I can see no circumstances by which this blog can be regulated by the government’s attempt at press regulation

Nik Darlington

So the lacklustre rigmarole of a Royal Charter takes another turn. The House of Lords has been debating whether to exempt small blogs from the new cross-party press regulations.

The Government is considering its own response to the quandary posed by Internet blogs like Guido Fawkes that are based overseas.

It can be argued that a result of the Internet age is faster, better connected, more nimble scrutiny of the holders of power. Politicians and press barons have been in each other’s pockets for decades, and to suppose this is a new phenomenon is naïve.

Yet political bloggers are beholden to no greater power (at least that is what they claim - and most ought to be believed). Unlike newspapers with their failing business model, most bloggers have no paying market of consumers to chase.

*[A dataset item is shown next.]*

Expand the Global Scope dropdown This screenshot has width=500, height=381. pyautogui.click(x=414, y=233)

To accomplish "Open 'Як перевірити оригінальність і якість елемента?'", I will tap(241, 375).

How does a Government get to grips with curtailing them in the manner it is attempting to curtail the mainstream press? To murder a phrase, qui regulates ipsos regulatiem?

It can’t. Which is why ministers, shadow ministers and advisers are hurriedly trying to patch up this particular hole (of several) in the new regulations.

For our part, I am not entirely aware yet whether as de facto digital lessees of Tumblr, the Egremont blog falls into the same category as Guido Fawkes - i.e. an offshore concern.

That small print aside, there are no circumstances under which I can see our being subject to this attempt at regulation. Zero funding, zero revenue, and a relatively small but of course highly influential and intelligent band of readers.

So for Egremont at least, it is business as usual.